Aproximando-se de uma árvore, White encontrou a única pista: a palavra Croatoan entalhada na madeira. Esse nome se referia a uma ilha ao sul de Roanoke, conhecida por ser o local de origem da tribo do líder Manteo. Os exploradores tentaram chegar lá, porém intempéries teimaram em lançá-los sempre para o norte e eles acabaram voltando para a Inglaterra.
Nenhum navio foi enviado para Croatoan e White nunca descobriu se a esposa, a filha e neta estavam vivas ou mortas.
Para algo que deveria ser apenas um incidente histórico, os séculos cuidaram de estabelecer um caráter lendário para o já misterioso acontecimento, além de uma "aura conspiratória". As ideias se dividem.
De um lado, com base nos estudos, historiadores acreditam que a colônia esgotou as provisões, por isso optou por tentar navegar de volta à Inglaterra e acabou se perdendo em alto-mar ou encontrou o fim nas mãos dos espanhóis em meio à guerra. Além disso, trabalham com a possibilidade de que os ingleses foram vítimas de tribos invasoras e acabaram aprisionados e assassinados. Os colonos também poderiam ter sido afetados por uma doença para a qual não tinham imunidade.
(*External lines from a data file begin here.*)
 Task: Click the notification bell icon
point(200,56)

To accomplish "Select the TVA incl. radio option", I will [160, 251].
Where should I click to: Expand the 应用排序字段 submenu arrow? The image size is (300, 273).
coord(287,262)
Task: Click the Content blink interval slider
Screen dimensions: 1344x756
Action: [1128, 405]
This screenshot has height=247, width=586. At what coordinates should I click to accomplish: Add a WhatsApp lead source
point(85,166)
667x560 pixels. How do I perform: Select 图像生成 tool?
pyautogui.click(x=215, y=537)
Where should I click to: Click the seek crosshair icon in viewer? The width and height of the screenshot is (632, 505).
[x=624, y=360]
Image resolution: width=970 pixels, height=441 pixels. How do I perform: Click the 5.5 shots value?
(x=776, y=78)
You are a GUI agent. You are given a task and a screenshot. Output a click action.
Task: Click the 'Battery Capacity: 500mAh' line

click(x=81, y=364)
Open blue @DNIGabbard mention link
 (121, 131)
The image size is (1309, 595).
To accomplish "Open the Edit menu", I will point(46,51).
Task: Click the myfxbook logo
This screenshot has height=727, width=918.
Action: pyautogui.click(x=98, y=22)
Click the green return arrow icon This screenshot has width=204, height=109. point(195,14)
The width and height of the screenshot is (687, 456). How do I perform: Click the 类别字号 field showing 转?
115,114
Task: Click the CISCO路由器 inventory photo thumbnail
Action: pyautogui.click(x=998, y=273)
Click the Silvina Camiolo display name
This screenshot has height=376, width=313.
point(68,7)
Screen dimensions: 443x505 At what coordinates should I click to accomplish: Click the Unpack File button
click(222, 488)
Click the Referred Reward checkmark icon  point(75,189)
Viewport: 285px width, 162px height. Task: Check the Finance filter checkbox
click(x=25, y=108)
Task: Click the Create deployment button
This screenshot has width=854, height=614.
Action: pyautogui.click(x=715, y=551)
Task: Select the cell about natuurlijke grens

Por outro lado, a ideia sugere um envolvimento de forças ocultas. Esse viés foi impulsionado pela palavra Croatoan e o estranho fato de ter sido o único resquício da colônia. Ao longo dos séculos XVIII e XIX, o termo reapareceu em contextos obscuros. Na primeira vez, saiu da boca de Edgar Allan Poe, que a sussurrou antes de morrer depois de ter desaparecido. Em seguida, foi encontrada no verso do último trabalho do satirista Ambrose Bierce, que logo desapareceu, em 1913. A palavra esteve também no jornal que reportava o sumiço insólito de Amelia Earhart, em 1937.
É impossível negar que o termo tenha sido mistificado devido às circunstâncias de seu descobrimento. A maior conspiração, porém, é de que exista um cunho religioso e ancestral nele, então os ingleses teriam sucumbido aos rituais ou à prática de bruxaria.
Em 1937, um turista entregou ao departamento de História da Universidade de Emory, em Atlanta, uma pedra que encontrou em um pântano enquanto viajava pela Carolina do Norte. Nela, havia os escritos: "Ananias Dare & Virginia foram para o céu 1590. Anye Shew. John White Govr Via". Do outro lado havia uma mensagem descrevendo os 2 anos de sofrimento da colônia de Roanoke devido a doenças, guerras e ritos. Foi assinada com as siglas EWD, possivelmente de Eleanor White Dare, irmã de John White.
A autenticidade do artefato só foi confirmada em 2016, quando o geologista Ed Schrader cortou uma ponta da pedra e descobriu que o interior era branco brilhante, em contraste com a superfície marrom. Esse escurecimento leva séculos para acontecer, e em 1930 não havia produtos químicos para forjar a coloração.
Ainda é necessária uma investigação geoquímica, mas, sem sombra de dúvidas, a pedra se tornou um dos artefatos mais valiosos do início do período norte-americano. Apesar da explicação de Eleanor, o mistério do que aconteceu em Roanoke apenas foi propelido para um novo frenesi.